Uncategorized
The Surprising Inspiration Found in Soil

The Surprising Inspiration Found in Soil


# **The Artistic Exploration of Soil: A Review of *SOIL: The World at Our Feet***

### **Unveiling the Hidden Complexity of Soil Through Art**

Soil is often overlooked in urban life, relegated to parks, gardens, and farmland. However, *SOIL: The World at Our Feet*, currently displayed at Somerset House in London, challenges this detachment. The exhibition brings attention to soil’s crucial ecological role and cultural significance, using a blend of artistic interventions, digital works, and installations.

Curated by Henrietta Courtauld, Bridget Elworthy, May Rosenthal Sloan, and Claire Catterall, the exhibition presents soil as a complex and living system that sustains biodiversity but is increasingly threatened by human intervention. Through an array of artistic expressions, *SOIL* attempts to shift our perspective from seeing soil as mere dirt to recognizing it as a vital, life-giving force.

### **Soil as a Living, Breathing Entity**

One of the most visually striking works is **Jo Pearl’s “Oddkin” (2024)**, an installation consisting of delicate, alien-like organisms made from clay (a fundamental component of soil). Set against the shadowy historic vaults of Somerset House, Pearl’s work evokes the intricate microbial networks that make soil fertile and underscores the importance of healthy earth for sustaining life.

**PROBLEM DETAILS:**
Copy the soil exhibition review word for word, from "# **The Artistic" to "works, and installations.", inclusive. Rely on the soil exhibition review alone.

**SUPPLIED RECORDS:**
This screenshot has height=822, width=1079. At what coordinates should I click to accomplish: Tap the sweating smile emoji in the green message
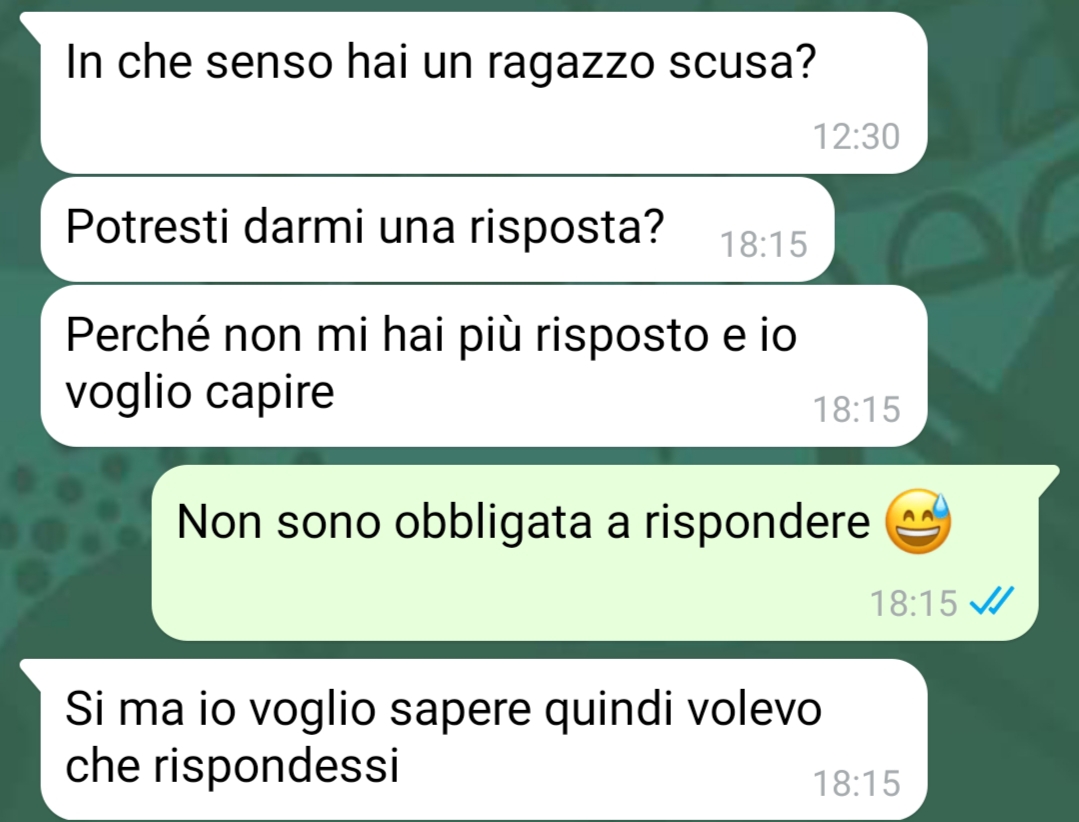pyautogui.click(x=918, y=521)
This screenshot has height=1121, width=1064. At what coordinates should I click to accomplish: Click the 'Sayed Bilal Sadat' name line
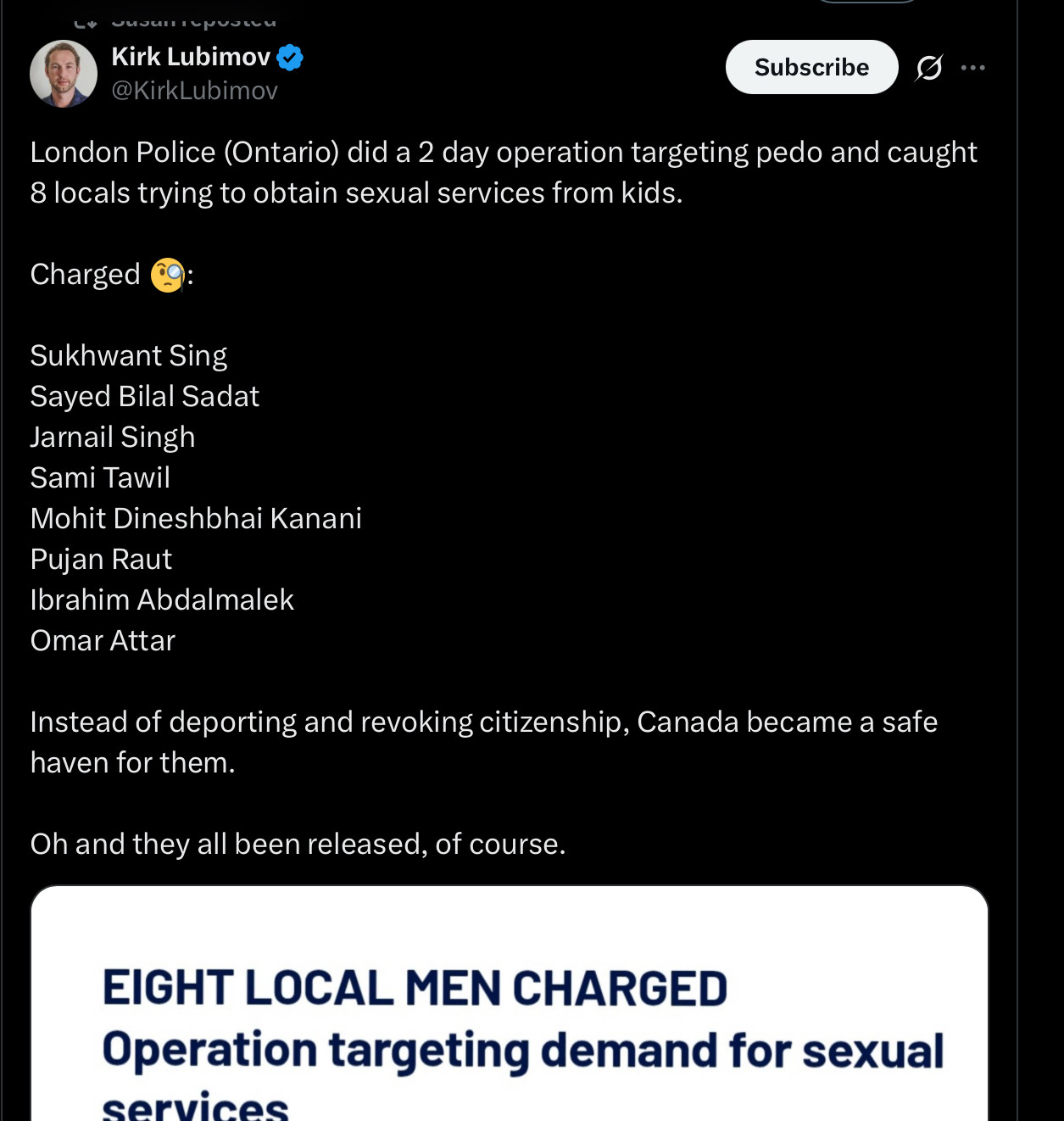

...

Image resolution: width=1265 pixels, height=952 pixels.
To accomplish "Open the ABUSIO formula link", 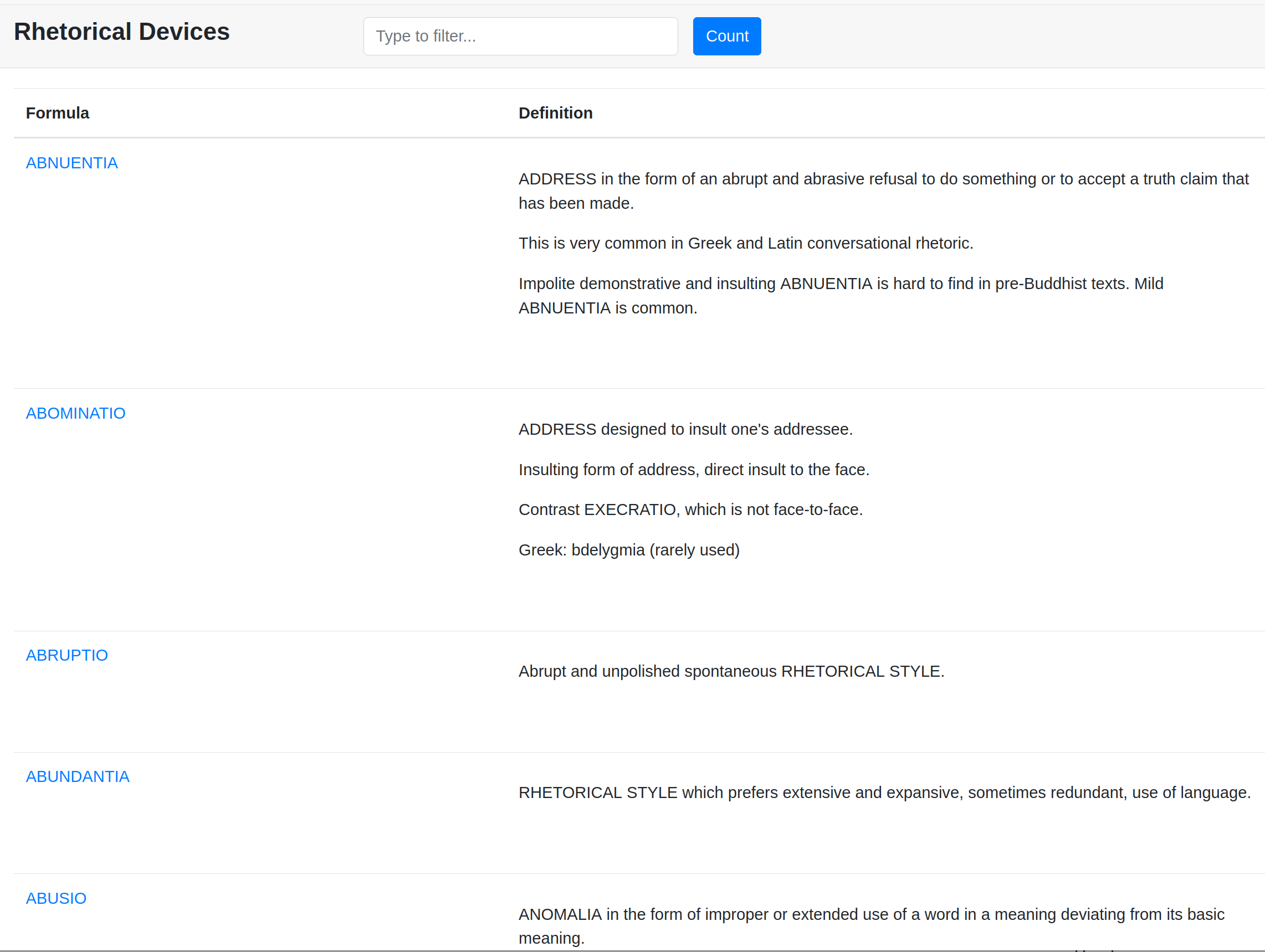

**WRITTEN SOLUTION:**
# **The Artistic Exploration of Soil: A Review of *SOIL: The World at Our Feet***

### **Unveiling the Hidden Complexity of Soil Through Art**

Soil is often overlooked in urban life, relegated to parks, gardens, and farmland. However, *SOIL: The World at Our Feet*, currently displayed at Somerset House in London, challenges this detachment. The exhibition brings attention to soil’s crucial ecological role and cultural significance, using a blend of artistic interventions, digital works, and installations.